Dallas recovering from ransomware attack on city systems

The city of Dallas is working diligently to restore computers and data systems after a ransomware attack. The attack occurred last week and impacted several systems, leaving them inaccessible for several days. Among the affected systems were dallascityhall.com and dallaspolice.net; both are back online as of Monday.

Ransomware is a type of malware that locks people out of their own data and computers until they agree to pay a ransom. The city’s municipal court system is still down, but extensions without penalty will be given to people with a citation or documents due to the court while the system is being restored.

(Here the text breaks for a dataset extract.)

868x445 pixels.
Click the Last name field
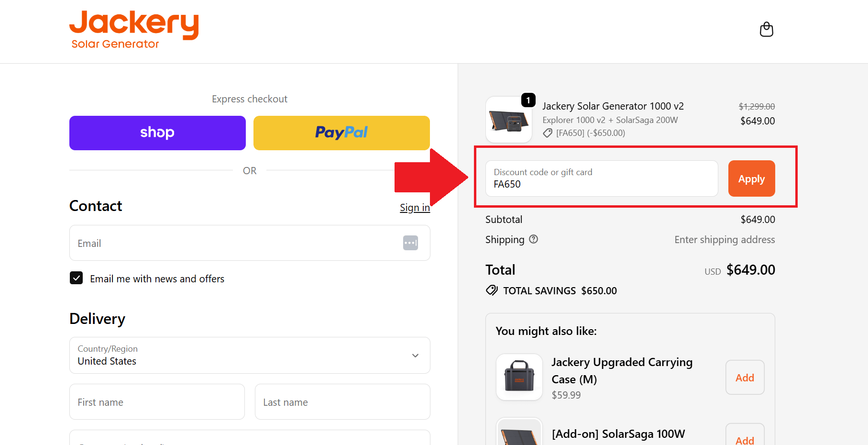pos(342,402)
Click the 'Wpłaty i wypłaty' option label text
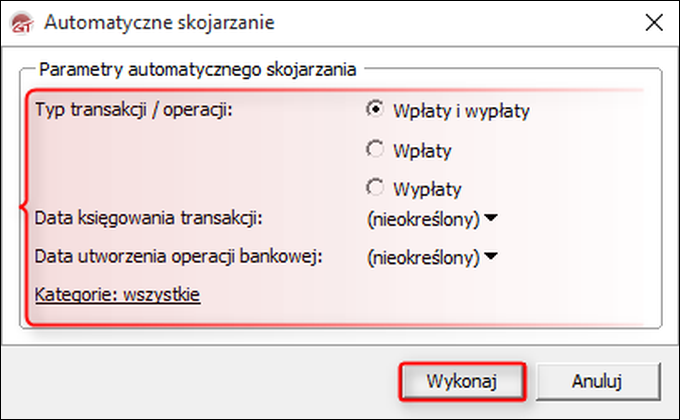The width and height of the screenshot is (680, 420). coord(461,111)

The city assures citizens that no personal information has been leaked, and they will inform anyone if that should change. Additionally, city officials warn against potential fraudsters who may reach out to citizens asking for a payment or personal information. Anyone receiving such a request should take down the person’s name and number and report it to the city.

911 and 311 calls are still being taken via phone and radio dispatch because the computer-assisted dispatch systems are being tested to ensure that they are free of malware. The city has stated that the computer-assisted dispatch systems should be up and running again early this week.

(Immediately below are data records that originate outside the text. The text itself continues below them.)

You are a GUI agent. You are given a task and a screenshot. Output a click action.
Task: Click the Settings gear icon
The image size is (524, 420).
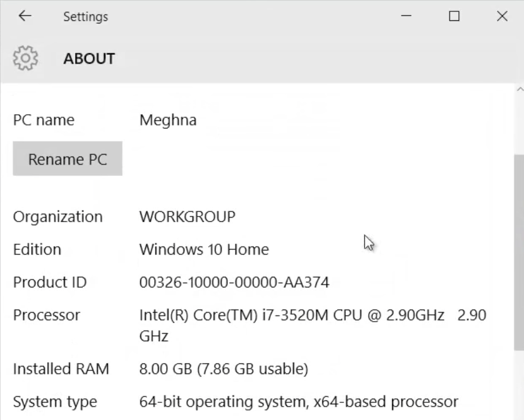25,57
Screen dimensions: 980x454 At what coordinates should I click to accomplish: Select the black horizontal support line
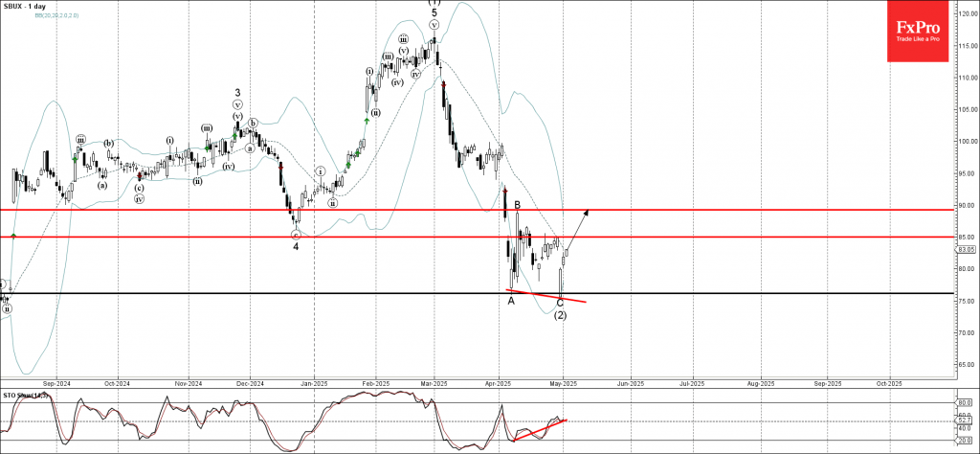point(287,293)
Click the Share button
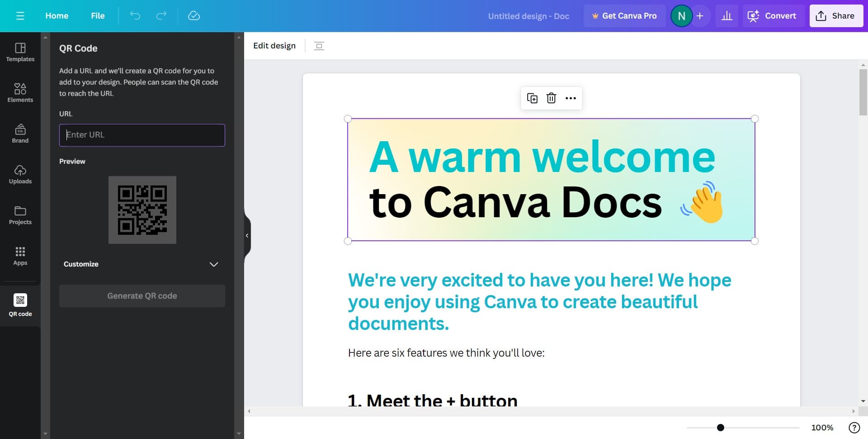 click(x=835, y=16)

Although details of the ongoing criminal investigation in this matter are limited, the city is exploring all options to remediate the attack. The city pointed out that most common ransomware attacks target vulnerable systems with weak or default credentials, or use phishing to trick users into giving up their information for fraudulent purposes.

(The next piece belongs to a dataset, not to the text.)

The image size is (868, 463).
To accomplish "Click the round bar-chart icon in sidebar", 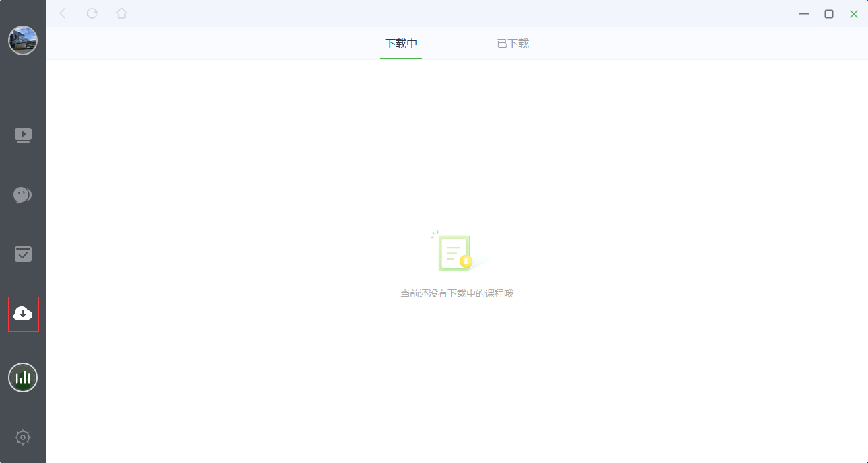I will 23,378.
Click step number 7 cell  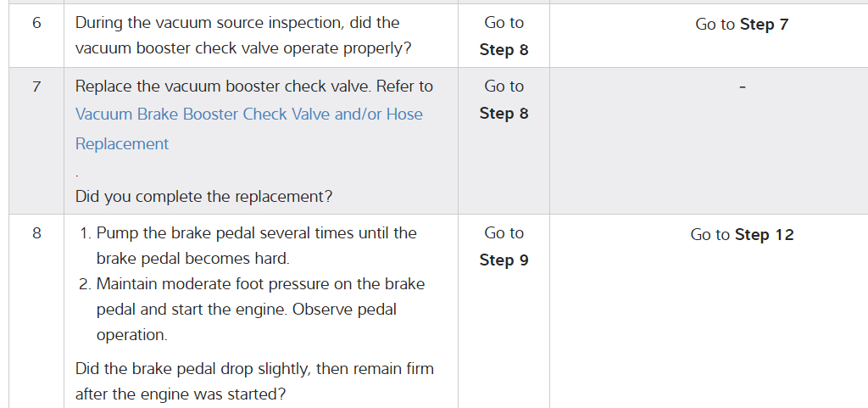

The total number of affected devices remains unclear, although some 1,900 mobile devices shared between the Dallas Police Department (DPD) and Dallas-Fire Rescue (DFR) are used for the computer-assisted dispatch systems and have been offline for testing. As city staff and contractors review devices, ensure they are secure, and bring them online, computer-assisted dispatch functionality will increase for DPD, DFR, and 311.

The group allegedly behind the attack is called Royal, and it was responsible for the Dallas Central Appraisal District website hack in November 2022. The ransomware group is detailed in an advisory published by the FBI and U.S. Cybersecurity and Infrastructure Security Agency (CISA) in March. It said that Royal has successfully pulled off attacks across the country, demanding ransom payments ranging from $1 million to $11 million in Bitcoin.

Dan Cogdell, a partner with the law firm JonesWalker who specializes in white-collar criminal defense and has worked on a number of hacking cases over the years, commented on the attack, saying, “It’s potentially devastating. It can cripple a company, companies, industries, nations.” He compared ransomware attacks to bank robberies, stating that robbers rob banks because that’s where the money is. Ransomware attacks are no different, he said, “This is the new thing. This is the wave of the future.”

In conclusion, Dallas is making steady progress in restoring its systems after a ransomware attack, maintaining that all options are being explored to remediate the situation. Ransomware attacks are continuing to be a growing concern globally and require well-developed and robust prevention processes to minimize their disastrous impacts.